___ Records for processing ___
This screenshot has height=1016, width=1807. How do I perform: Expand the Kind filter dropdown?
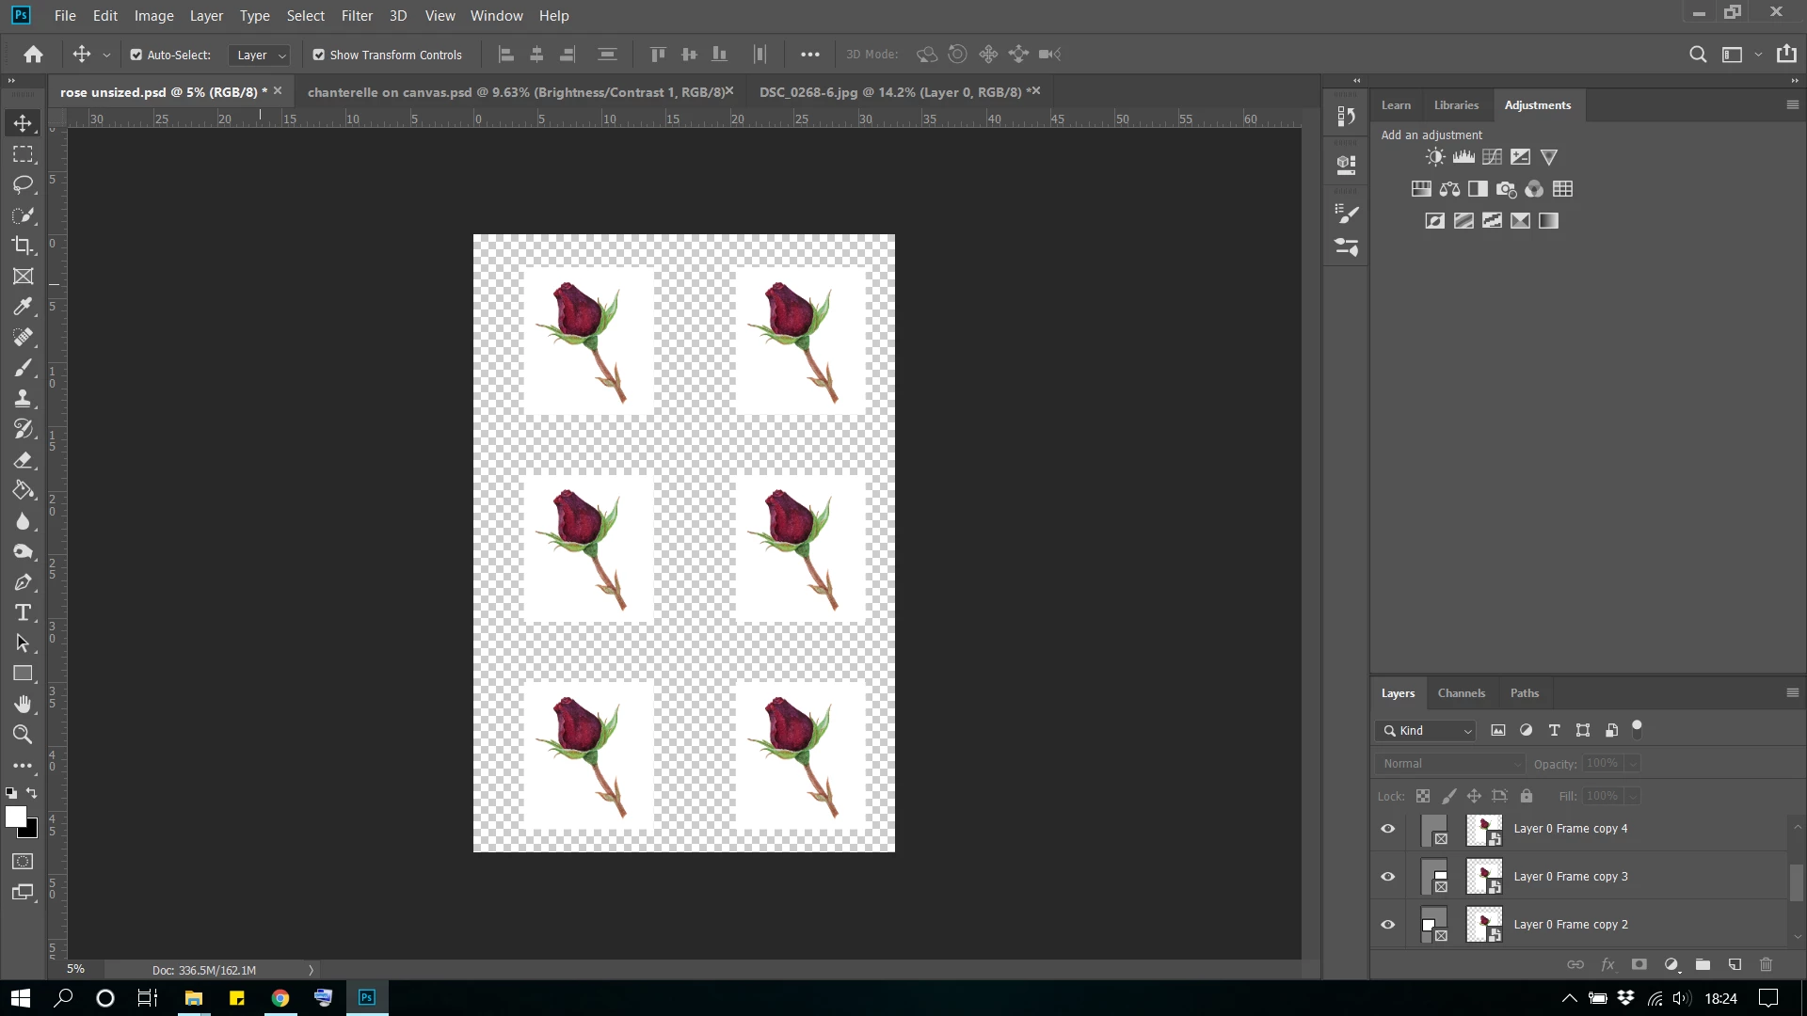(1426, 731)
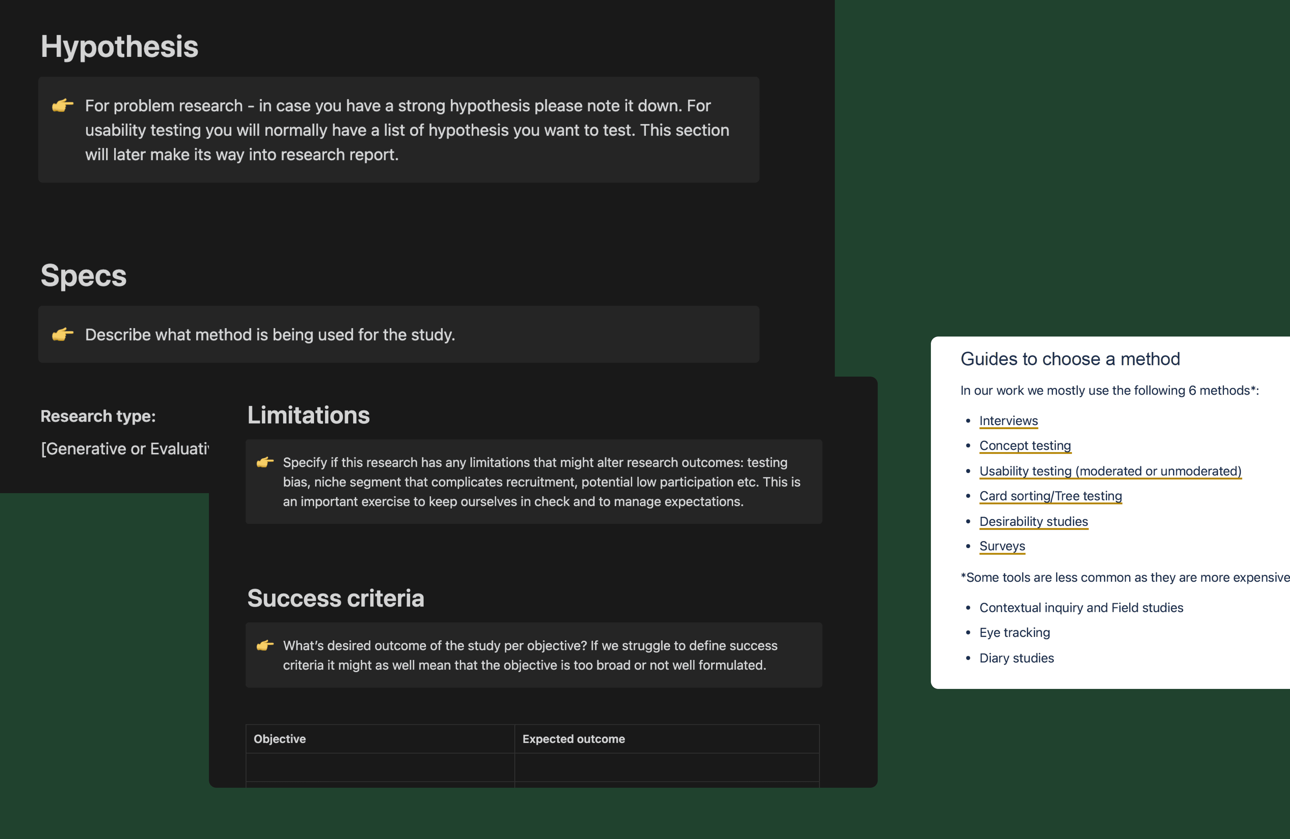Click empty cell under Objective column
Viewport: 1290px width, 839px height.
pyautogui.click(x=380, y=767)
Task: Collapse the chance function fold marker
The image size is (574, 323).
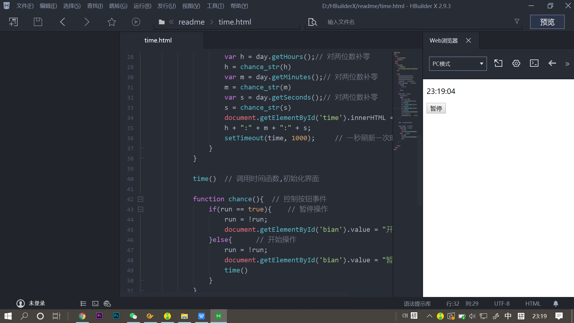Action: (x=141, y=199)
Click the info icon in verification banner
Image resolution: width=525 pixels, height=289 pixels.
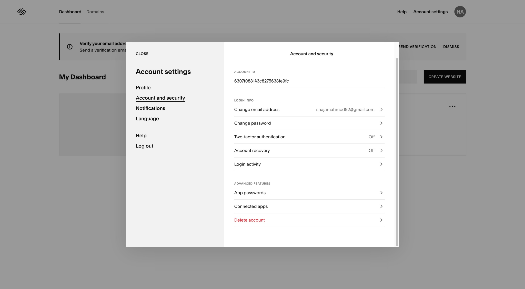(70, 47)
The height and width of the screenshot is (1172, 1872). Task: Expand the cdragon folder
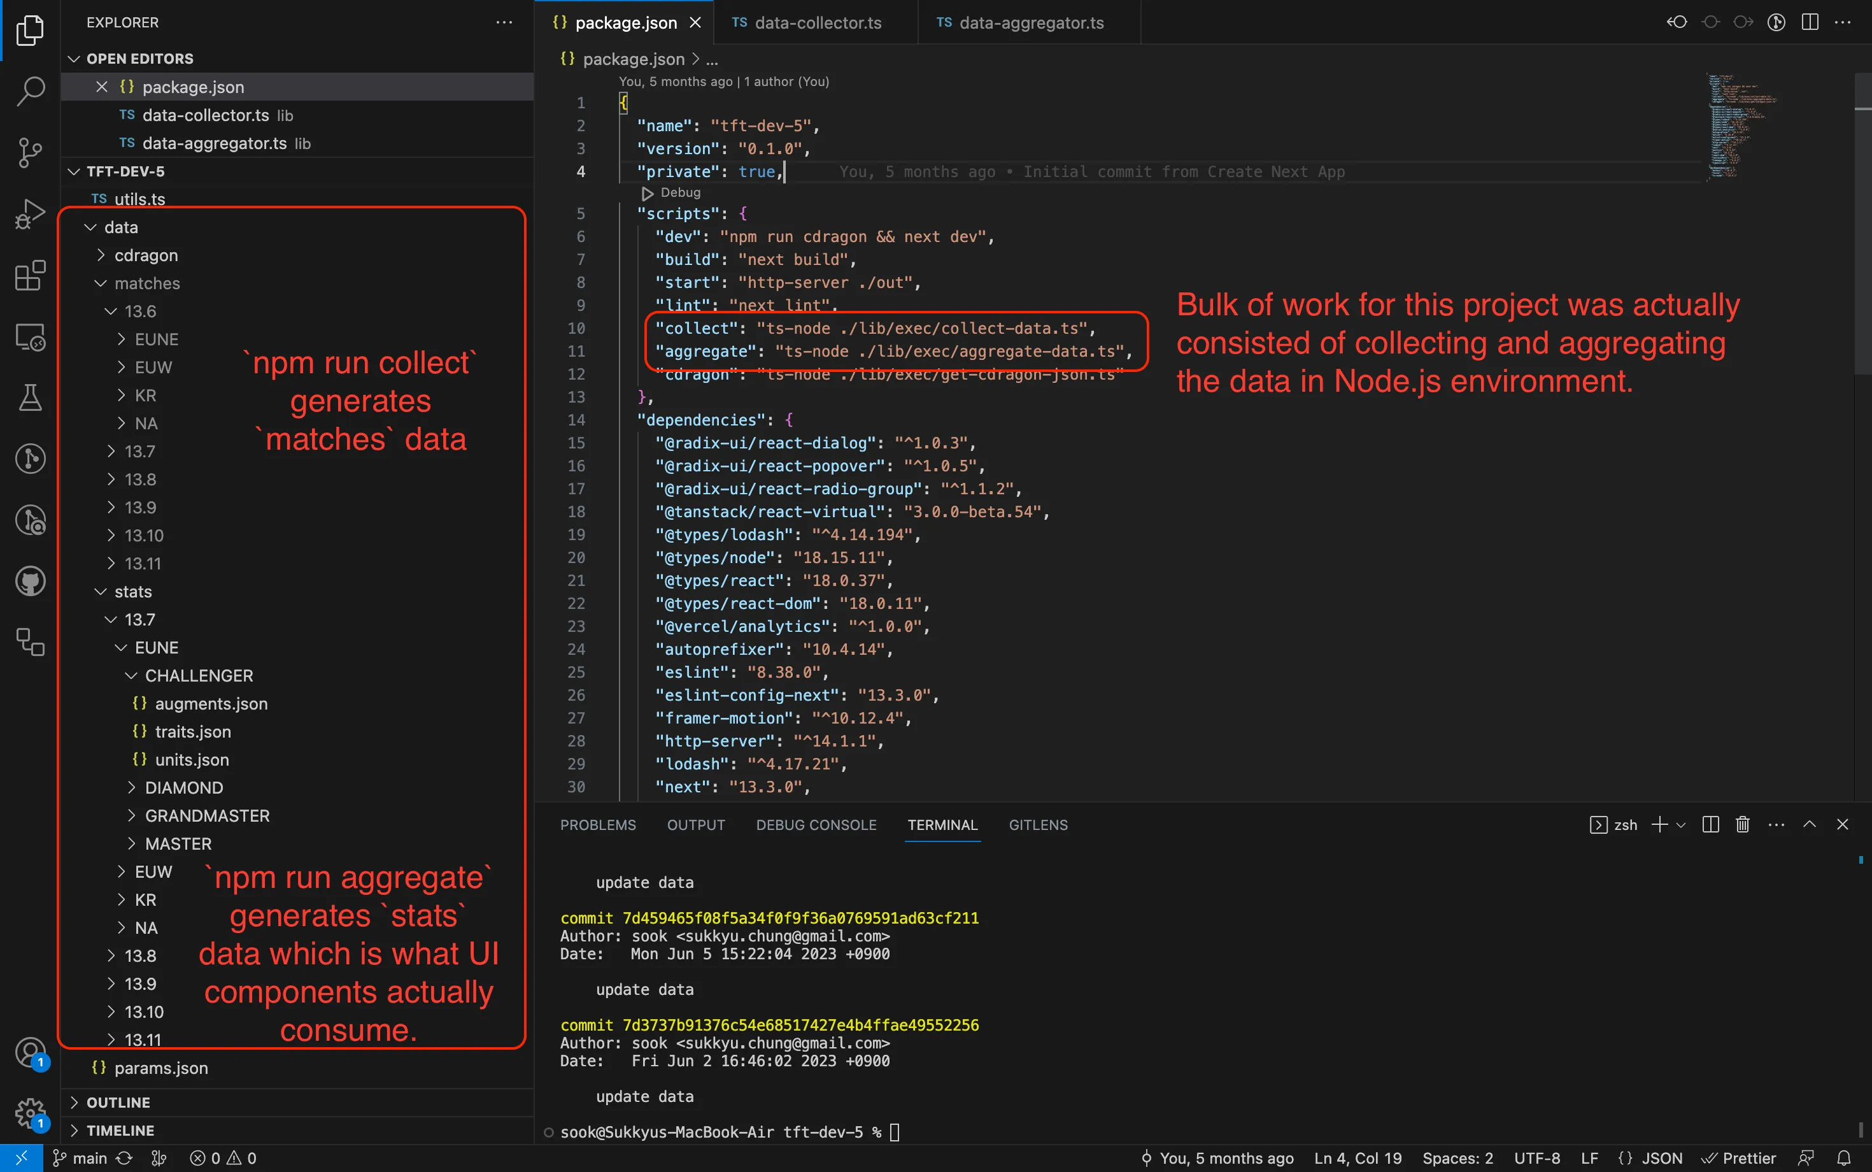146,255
___
_What you have to do:_ Print each record exactly as it stands, leaving the images out.

_Task solution:_
This screenshot has height=1016, width=1807. How do I perform: Expand the Kind filter dropdown?
(1426, 731)
Click empty cell under Objective column
Viewport: 1290px width, 839px height.
pyautogui.click(x=380, y=767)
Task: Collapse the chance function fold marker
The image size is (574, 323).
Action: (x=141, y=199)
Click the info icon in verification banner
Image resolution: width=525 pixels, height=289 pixels.
(70, 47)
The height and width of the screenshot is (1172, 1872). Task: Expand the cdragon folder
146,255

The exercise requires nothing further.